__LISTED RECORDS__:
..............................

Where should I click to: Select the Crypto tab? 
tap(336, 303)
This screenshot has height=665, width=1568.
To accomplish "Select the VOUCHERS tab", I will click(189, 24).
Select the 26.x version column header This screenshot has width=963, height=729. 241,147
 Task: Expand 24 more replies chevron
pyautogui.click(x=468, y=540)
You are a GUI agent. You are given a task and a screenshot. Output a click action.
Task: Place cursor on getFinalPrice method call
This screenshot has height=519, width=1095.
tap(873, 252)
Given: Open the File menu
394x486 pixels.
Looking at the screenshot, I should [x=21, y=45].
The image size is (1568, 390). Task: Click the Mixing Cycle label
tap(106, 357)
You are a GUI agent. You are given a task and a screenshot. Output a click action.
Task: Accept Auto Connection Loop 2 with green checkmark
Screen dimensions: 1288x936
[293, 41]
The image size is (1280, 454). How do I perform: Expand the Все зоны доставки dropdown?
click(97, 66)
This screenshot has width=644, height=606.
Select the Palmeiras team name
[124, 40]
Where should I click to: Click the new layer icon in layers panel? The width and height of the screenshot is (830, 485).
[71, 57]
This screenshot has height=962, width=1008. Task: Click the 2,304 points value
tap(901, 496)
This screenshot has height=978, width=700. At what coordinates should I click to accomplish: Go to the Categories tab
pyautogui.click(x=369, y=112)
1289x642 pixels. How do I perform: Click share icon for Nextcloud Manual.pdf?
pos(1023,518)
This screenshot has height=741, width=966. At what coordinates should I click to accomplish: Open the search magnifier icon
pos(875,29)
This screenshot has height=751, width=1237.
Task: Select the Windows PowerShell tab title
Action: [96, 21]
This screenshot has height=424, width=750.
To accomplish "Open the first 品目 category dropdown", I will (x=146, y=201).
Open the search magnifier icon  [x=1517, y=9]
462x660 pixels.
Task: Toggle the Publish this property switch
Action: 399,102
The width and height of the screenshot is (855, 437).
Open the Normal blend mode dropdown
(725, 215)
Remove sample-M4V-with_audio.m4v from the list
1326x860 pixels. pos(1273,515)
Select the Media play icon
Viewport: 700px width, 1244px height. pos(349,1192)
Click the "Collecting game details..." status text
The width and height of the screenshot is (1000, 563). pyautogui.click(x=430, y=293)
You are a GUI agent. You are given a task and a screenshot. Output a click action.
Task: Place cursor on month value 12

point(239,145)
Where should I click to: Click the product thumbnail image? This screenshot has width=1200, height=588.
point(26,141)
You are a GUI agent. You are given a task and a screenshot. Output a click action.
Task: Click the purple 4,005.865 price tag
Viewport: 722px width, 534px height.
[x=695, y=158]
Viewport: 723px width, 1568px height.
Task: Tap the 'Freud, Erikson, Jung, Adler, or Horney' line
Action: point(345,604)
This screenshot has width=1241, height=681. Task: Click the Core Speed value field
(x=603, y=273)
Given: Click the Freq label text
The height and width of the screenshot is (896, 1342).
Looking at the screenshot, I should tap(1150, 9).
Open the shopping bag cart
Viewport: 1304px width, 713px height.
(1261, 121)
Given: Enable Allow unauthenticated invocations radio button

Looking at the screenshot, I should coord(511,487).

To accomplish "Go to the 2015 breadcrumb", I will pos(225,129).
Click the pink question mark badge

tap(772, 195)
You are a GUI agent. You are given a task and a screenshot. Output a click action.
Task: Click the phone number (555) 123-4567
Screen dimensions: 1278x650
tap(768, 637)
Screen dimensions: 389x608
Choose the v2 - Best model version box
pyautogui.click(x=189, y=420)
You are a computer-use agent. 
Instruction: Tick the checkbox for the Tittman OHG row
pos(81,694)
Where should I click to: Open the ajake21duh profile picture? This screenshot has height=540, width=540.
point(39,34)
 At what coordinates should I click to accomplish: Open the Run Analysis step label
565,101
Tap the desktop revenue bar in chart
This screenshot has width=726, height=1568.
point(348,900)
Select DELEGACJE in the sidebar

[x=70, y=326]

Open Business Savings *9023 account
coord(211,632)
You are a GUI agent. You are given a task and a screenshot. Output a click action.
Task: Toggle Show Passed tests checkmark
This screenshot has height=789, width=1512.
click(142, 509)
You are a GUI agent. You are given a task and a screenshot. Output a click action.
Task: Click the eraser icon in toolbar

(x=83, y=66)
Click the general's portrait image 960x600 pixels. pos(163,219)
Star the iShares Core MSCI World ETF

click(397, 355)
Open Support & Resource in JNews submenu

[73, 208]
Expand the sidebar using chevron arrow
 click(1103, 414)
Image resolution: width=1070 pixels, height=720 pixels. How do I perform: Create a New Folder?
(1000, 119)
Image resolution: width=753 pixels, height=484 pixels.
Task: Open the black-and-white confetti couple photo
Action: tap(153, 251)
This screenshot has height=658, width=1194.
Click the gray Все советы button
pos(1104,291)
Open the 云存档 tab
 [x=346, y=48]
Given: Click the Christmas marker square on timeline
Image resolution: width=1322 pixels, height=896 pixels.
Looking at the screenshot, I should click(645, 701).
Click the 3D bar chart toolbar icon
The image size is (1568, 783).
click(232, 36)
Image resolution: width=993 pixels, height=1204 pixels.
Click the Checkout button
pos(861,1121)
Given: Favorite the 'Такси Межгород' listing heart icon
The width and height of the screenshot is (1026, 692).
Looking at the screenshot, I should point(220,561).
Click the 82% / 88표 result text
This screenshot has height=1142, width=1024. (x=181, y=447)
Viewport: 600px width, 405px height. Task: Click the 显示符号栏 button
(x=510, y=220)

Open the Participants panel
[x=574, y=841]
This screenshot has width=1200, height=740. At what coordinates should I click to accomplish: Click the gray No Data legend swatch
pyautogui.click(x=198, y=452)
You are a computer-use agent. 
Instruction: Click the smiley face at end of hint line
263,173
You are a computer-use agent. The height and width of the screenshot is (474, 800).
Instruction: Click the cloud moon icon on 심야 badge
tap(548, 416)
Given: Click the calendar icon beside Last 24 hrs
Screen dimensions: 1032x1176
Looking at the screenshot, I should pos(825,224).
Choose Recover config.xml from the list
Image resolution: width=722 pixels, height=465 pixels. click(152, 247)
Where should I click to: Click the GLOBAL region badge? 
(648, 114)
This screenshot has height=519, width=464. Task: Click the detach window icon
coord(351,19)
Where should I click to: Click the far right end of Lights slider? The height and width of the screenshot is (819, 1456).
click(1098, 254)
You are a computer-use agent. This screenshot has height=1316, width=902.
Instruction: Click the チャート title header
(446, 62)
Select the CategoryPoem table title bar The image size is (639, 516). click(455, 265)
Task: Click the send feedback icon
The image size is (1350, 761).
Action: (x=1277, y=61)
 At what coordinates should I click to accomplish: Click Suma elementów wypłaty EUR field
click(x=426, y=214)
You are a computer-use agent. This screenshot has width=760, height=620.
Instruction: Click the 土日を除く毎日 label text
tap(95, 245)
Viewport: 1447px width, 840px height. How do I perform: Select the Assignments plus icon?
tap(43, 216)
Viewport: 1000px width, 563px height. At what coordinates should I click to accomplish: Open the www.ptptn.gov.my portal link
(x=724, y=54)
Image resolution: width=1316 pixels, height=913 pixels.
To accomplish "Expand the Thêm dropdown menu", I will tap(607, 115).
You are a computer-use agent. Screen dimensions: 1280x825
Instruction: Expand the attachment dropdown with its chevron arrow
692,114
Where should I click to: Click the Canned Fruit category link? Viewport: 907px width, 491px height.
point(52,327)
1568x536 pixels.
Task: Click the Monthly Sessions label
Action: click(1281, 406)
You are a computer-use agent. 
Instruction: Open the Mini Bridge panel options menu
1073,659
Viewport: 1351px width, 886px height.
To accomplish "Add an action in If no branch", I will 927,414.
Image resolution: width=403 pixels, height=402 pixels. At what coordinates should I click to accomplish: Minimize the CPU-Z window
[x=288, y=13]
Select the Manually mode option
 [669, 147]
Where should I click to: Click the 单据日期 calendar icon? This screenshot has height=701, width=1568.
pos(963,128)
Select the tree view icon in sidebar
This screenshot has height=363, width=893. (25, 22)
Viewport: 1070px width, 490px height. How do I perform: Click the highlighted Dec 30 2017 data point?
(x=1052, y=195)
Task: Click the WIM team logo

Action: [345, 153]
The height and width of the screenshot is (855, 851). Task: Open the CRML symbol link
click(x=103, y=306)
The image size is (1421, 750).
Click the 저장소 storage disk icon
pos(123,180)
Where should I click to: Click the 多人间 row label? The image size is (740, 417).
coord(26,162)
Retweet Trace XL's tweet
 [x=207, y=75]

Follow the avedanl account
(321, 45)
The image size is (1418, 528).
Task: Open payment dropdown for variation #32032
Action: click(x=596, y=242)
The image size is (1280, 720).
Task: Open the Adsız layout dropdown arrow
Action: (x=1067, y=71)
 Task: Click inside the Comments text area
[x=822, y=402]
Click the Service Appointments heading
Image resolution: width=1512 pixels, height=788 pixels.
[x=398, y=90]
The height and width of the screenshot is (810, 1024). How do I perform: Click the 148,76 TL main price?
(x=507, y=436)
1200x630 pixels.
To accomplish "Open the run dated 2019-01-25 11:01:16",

..............................

Find each line in the listing above that contains "computer", and copy that line.

You are a computer-use agent. 
You are a computer-use agent. 
You are a computer-use agent. The height and width of the screenshot is (474, 800).
You are a computer-use agent. This screenshot has height=1316, width=902.
You are a computer-use agent. This screenshot has width=760, height=620.
You are a computer-use agent. Screen dimensions: 1280x825
You are a computer-use agent. 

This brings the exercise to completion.